Sunday, 20 January 2008

Mmm. Sleep.

Things I've done this weekend which would suggest a lack of awareness:
  • Sending texts to the wrong person. Three times in two days. Essentially, I have forgotten how to read, and simply jab the keypad in the hope that my message will reach someone, somewhere.
  • Watching highlights of the Australia-India test match, having promised to report back to all interested parties. Then proceeding to forget everything: score, wicket-takers...absolutely everything, save for the observation: "Mmm. Perth. Looks nice and sunny, doesn't it?"
  • Almost falling into a hole - indeed, a gigantic manhole - whilst out for the evening. And only 'almost' thanks to the arm of an acquaintance. Unfortunately, his sympathy only stretched as far as: "God, are you blind?"

So, in a bid to keep out of trouble, I intend to spend as much time as possible in the bath, re-reading Anna Karenina.
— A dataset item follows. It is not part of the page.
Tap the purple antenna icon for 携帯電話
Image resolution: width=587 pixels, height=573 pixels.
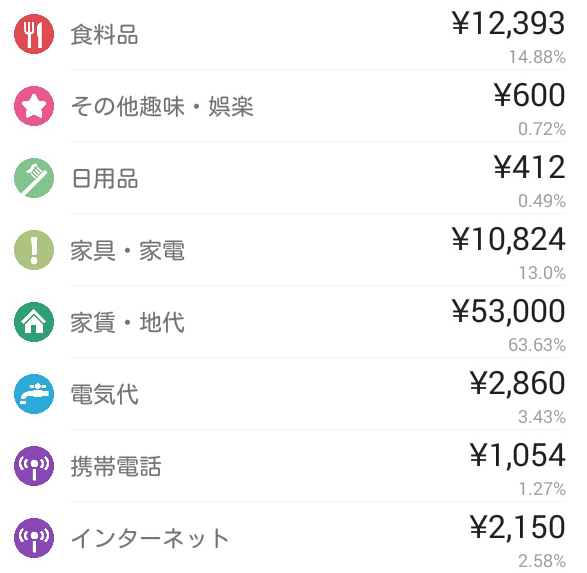click(34, 466)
This is part of my new plan to get my face off Facebook and into an actual book, redressing the intellectual balance which has been lacking somewhat since the post-interview exhaustion. Also, last week felt like I was participating in a hideous Hollyoaks episode, for one reason or another.
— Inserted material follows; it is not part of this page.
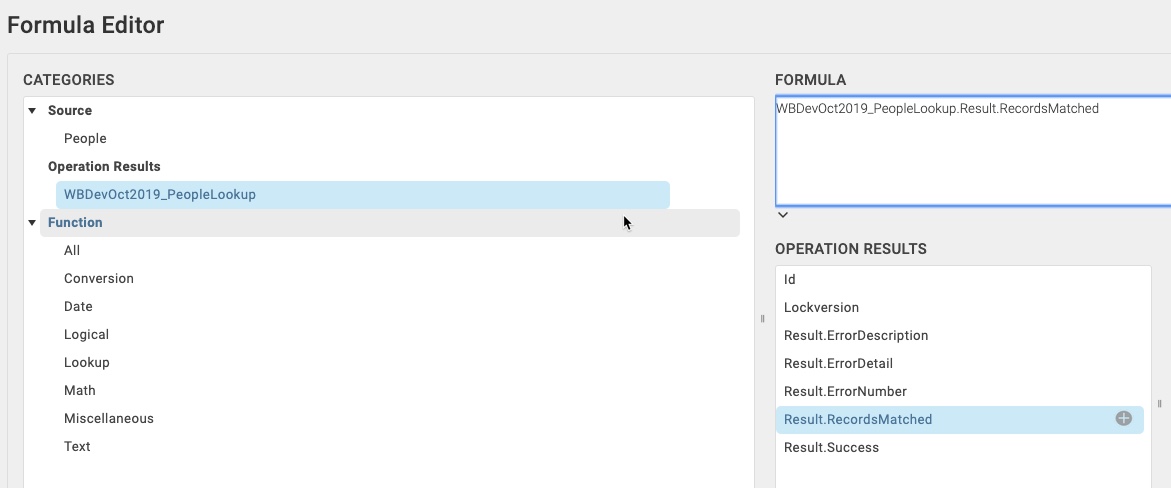The width and height of the screenshot is (1171, 488).
Task: Open the All functions category
Action: pyautogui.click(x=72, y=250)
I've even put the writing on ice, just for a while, so that I can get through exams and, subsequently, get myself together a bit. Like I said, these past few weeks = weird. For the next seven days I intend simply to hang around, hang about. Read a little. A lot. Throw together a nice essay on Parnell. Text the interesting people in my phonebook. Eat dinner with my brother. Drink much smoothie. Continue to take sartorial influence from Jules et Jim - more lined eyes and black opaques, please.
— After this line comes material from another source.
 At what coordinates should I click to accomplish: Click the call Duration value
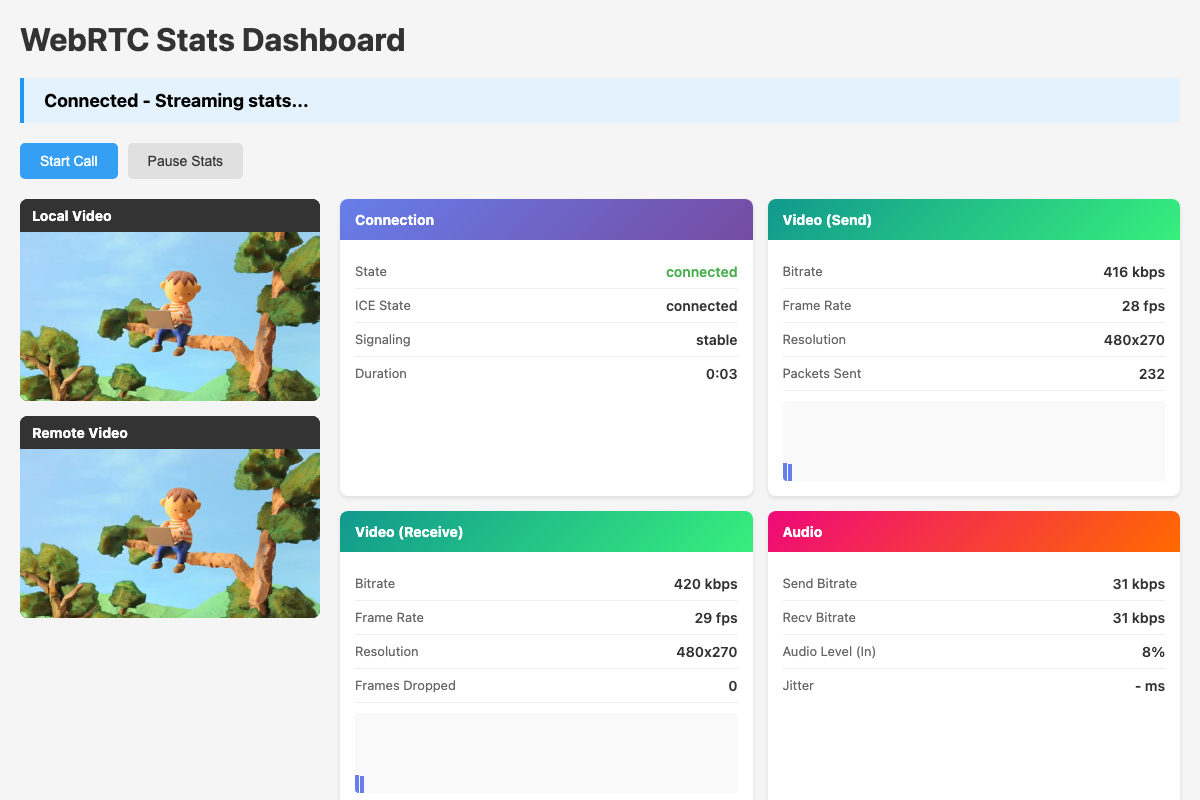pos(722,373)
A quiet week will be a good one.

Friday, 18 January 2008

Friday: this week, better than Monday


"She threw you out? Threw you out? Wow. Well, that beats my news..."

So, temporarily, Sophie is homeless (though actually living in town with one of her best friends, so worrying isn't necessary) following a book-throwing, insult-slinging, door-slamming fight with her mother. Over revision. Revision. Honestly, there's drama, and then in an entirely new-born, Oscar-worthy category there is Sophie.

And my money? Well, it's on the pair of them to make it up before next week's out.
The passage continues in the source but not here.